▶ _Task instructions_
Reproduce the records starting at the line that contains "[RSS Feed] (20, 2088)" and running to the last line, exactly and in full.

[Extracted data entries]
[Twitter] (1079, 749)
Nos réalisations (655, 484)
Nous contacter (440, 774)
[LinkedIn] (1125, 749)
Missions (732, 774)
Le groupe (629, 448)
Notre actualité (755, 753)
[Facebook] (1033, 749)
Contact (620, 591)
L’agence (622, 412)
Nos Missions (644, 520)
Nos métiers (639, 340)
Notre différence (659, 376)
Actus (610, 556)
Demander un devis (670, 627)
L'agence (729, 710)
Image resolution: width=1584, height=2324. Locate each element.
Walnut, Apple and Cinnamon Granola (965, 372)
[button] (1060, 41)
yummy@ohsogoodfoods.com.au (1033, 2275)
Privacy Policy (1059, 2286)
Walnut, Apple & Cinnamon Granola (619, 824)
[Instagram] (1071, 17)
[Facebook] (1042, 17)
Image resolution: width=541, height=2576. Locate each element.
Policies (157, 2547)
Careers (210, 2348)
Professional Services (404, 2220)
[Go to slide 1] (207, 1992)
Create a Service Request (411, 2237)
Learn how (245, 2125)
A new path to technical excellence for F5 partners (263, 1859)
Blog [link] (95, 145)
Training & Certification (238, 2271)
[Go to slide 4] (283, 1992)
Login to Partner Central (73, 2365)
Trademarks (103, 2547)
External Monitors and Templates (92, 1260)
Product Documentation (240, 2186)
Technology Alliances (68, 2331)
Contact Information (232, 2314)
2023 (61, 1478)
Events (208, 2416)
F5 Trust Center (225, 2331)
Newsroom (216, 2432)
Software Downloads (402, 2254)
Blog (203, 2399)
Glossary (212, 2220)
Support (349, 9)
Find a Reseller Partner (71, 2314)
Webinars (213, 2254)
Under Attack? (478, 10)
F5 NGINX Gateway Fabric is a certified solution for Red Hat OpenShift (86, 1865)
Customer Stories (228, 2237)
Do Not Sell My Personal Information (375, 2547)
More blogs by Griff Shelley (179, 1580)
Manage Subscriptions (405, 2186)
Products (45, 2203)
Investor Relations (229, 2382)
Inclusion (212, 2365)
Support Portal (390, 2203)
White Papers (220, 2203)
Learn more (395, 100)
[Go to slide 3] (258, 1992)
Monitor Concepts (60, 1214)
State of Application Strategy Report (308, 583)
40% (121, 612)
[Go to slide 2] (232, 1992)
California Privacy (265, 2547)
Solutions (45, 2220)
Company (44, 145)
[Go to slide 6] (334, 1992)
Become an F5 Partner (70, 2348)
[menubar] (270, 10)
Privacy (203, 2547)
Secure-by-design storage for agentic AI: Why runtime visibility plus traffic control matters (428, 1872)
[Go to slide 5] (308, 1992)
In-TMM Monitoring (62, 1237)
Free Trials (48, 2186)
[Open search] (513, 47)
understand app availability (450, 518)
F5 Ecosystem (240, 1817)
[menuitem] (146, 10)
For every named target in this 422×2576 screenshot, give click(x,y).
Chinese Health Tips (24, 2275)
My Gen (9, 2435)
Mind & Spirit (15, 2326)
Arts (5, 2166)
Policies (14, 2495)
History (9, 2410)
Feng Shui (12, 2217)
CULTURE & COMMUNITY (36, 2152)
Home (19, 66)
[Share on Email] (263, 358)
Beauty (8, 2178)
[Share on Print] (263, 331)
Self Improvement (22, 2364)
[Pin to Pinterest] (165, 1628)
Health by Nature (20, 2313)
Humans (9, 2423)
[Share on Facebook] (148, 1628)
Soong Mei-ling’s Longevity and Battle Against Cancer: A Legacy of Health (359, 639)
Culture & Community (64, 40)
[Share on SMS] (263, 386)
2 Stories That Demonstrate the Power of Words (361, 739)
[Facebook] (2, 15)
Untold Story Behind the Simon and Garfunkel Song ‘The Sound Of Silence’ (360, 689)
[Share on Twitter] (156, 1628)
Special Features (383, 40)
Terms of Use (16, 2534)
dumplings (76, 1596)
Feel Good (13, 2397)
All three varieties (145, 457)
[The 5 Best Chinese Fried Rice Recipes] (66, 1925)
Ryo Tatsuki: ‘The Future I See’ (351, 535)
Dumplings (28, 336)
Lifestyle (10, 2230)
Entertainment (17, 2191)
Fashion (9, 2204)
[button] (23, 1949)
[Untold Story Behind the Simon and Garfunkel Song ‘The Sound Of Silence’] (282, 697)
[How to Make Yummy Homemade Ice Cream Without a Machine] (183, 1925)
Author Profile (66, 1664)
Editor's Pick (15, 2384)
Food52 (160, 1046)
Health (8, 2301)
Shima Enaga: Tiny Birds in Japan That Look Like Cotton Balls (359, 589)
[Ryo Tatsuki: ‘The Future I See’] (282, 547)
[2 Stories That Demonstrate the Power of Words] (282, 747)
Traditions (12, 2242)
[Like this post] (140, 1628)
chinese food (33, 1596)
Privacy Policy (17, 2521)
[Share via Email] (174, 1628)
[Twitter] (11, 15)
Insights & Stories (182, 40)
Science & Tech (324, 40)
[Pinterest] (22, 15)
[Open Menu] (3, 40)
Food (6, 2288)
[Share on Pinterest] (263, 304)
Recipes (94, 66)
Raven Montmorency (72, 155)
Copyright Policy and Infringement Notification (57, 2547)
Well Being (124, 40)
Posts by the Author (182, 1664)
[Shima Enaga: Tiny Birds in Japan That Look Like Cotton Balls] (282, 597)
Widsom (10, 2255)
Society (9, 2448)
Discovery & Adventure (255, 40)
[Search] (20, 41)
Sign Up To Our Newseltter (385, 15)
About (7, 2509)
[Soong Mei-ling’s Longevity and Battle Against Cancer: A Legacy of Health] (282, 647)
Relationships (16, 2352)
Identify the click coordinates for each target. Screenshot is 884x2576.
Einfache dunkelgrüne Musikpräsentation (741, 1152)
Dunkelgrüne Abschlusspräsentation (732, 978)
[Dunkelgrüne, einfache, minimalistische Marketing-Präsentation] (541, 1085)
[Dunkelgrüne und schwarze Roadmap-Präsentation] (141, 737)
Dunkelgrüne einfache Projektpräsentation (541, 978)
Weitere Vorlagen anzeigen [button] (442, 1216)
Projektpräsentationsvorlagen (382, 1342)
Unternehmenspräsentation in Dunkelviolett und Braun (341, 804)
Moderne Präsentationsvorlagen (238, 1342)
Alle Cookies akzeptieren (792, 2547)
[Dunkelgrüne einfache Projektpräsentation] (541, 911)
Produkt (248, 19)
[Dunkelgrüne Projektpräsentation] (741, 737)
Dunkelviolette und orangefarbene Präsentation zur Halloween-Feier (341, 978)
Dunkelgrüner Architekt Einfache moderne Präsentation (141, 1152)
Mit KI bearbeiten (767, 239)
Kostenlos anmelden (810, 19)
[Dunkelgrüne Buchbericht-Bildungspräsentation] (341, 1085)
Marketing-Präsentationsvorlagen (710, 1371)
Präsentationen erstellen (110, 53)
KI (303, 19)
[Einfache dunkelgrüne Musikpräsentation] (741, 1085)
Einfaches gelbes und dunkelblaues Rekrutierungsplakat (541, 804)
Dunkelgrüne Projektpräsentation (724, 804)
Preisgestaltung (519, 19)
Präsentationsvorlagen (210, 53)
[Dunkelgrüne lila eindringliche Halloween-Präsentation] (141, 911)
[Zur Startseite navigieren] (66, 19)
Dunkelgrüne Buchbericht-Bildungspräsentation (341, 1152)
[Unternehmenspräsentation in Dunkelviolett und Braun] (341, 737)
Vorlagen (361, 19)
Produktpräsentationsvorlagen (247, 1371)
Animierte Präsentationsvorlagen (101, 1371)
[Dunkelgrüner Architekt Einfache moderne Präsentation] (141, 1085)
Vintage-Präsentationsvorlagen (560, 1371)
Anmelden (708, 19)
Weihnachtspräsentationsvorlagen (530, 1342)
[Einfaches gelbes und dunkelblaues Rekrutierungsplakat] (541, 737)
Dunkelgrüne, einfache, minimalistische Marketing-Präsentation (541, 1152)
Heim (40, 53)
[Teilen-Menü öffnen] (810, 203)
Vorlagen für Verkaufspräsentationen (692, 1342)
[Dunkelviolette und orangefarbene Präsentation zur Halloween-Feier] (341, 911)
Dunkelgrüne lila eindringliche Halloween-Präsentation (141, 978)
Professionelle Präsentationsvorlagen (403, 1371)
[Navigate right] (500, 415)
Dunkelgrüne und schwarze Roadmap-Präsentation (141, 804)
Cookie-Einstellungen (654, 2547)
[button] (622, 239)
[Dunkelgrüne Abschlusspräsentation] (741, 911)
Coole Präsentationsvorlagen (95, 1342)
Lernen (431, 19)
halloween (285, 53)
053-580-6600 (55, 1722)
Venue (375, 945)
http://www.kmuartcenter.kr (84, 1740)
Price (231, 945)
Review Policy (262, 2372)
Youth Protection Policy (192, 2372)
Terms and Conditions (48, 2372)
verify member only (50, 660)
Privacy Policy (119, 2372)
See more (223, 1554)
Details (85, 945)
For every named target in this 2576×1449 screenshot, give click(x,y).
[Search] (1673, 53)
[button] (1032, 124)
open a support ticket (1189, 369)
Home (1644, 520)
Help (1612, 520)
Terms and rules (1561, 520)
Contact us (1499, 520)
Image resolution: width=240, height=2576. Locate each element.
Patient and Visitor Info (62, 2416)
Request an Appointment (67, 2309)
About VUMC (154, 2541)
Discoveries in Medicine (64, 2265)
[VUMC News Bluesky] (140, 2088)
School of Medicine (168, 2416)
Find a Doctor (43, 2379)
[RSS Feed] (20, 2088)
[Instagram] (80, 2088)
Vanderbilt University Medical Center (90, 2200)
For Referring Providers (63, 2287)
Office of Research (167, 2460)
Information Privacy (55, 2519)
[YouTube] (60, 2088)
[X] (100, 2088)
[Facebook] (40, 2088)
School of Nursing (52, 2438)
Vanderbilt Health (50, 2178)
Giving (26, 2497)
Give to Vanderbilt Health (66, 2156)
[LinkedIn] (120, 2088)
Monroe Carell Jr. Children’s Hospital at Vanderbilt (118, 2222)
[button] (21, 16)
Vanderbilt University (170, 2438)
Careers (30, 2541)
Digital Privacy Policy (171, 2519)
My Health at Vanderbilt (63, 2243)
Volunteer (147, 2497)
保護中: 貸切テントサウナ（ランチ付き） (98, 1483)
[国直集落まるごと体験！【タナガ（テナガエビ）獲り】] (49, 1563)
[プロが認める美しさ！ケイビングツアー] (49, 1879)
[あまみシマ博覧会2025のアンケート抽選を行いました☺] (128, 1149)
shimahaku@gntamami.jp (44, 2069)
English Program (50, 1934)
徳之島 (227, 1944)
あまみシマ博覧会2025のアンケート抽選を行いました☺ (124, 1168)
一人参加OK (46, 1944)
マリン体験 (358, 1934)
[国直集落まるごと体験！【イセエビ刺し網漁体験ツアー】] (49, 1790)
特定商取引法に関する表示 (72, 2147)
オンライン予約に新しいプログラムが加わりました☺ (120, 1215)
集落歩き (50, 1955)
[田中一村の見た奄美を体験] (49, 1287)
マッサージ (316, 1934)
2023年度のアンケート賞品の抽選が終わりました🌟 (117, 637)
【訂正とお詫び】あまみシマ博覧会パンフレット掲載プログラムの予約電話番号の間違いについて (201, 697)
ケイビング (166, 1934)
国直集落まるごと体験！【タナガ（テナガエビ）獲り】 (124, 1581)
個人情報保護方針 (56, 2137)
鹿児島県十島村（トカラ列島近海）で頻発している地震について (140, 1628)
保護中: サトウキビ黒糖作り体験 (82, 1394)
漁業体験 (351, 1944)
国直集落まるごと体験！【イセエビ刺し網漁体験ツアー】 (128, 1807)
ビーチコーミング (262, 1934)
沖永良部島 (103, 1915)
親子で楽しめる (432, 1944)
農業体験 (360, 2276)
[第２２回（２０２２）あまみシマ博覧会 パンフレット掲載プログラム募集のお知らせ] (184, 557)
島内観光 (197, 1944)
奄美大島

▶ _Response area_
[RSS Feed] (20, 2088)
[Instagram] (80, 2088)
Vanderbilt University Medical Center (90, 2200)
For Referring Providers (63, 2287)
Office of Research (167, 2460)
Information Privacy (55, 2519)
[YouTube] (60, 2088)
[X] (100, 2088)
[Facebook] (40, 2088)
School of Nursing (52, 2438)
Vanderbilt Health (50, 2178)
Giving (26, 2497)
Give to Vanderbilt Health (66, 2156)
[LinkedIn] (120, 2088)
Monroe Carell Jr. Children’s Hospital at Vanderbilt (118, 2222)
[button] (21, 16)
Vanderbilt University (170, 2438)
Careers (30, 2541)
Digital Privacy Policy (171, 2519)
My Health at Vanderbilt (63, 2243)
Volunteer (147, 2497)
保護中: 貸切テントサウナ（ランチ付き） (98, 1483)
[国直集落まるごと体験！【タナガ（テナガエビ）獲り】] (49, 1563)
[プロが認める美しさ！ケイビングツアー] (49, 1879)
[あまみシマ博覧会2025のアンケート抽選を行いました☺] (128, 1149)
shimahaku@gntamami.jp (44, 2069)
English Program (50, 1934)
徳之島 (227, 1944)
あまみシマ博覧会2025のアンケート抽選を行いました☺ (124, 1168)
一人参加OK (46, 1944)
マリン体験 (358, 1934)
[国直集落まるごと体験！【イセエビ刺し網漁体験ツアー】] (49, 1790)
特定商取引法に関する表示 (72, 2147)
オンライン予約に新しいプログラムが加わりました☺ (120, 1215)
集落歩き (50, 1955)
[田中一村の見た奄美を体験] (49, 1287)
マッサージ (316, 1934)
2023年度のアンケート賞品の抽選が終わりました🌟 (117, 637)
【訂正とお詫び】あまみシマ博覧会パンフレット掲載プログラムの予約電話番号の間違いについて (201, 697)
ケイビング (166, 1934)
国直集落まるごと体験！【タナガ（テナガエビ）獲り】 (124, 1581)
個人情報保護方針 (56, 2137)
鹿児島県十島村（トカラ列島近海）で頻発している地震について (140, 1628)
保護中: サトウキビ黒糖作り体験 (82, 1394)
漁業体験 (351, 1944)
国直集落まるごと体験！【イセエビ刺し網漁体験ツアー】 (128, 1807)
ビーチコーミング (262, 1934)
沖永良部島 (103, 1915)
親子で楽しめる (432, 1944)
農業体験 (360, 2276)
[第２２回（２０２２）あまみシマ博覧会 パンフレット掲載プログラム募集のお知らせ] (184, 557)
島内観光 (197, 1944)
奄美大島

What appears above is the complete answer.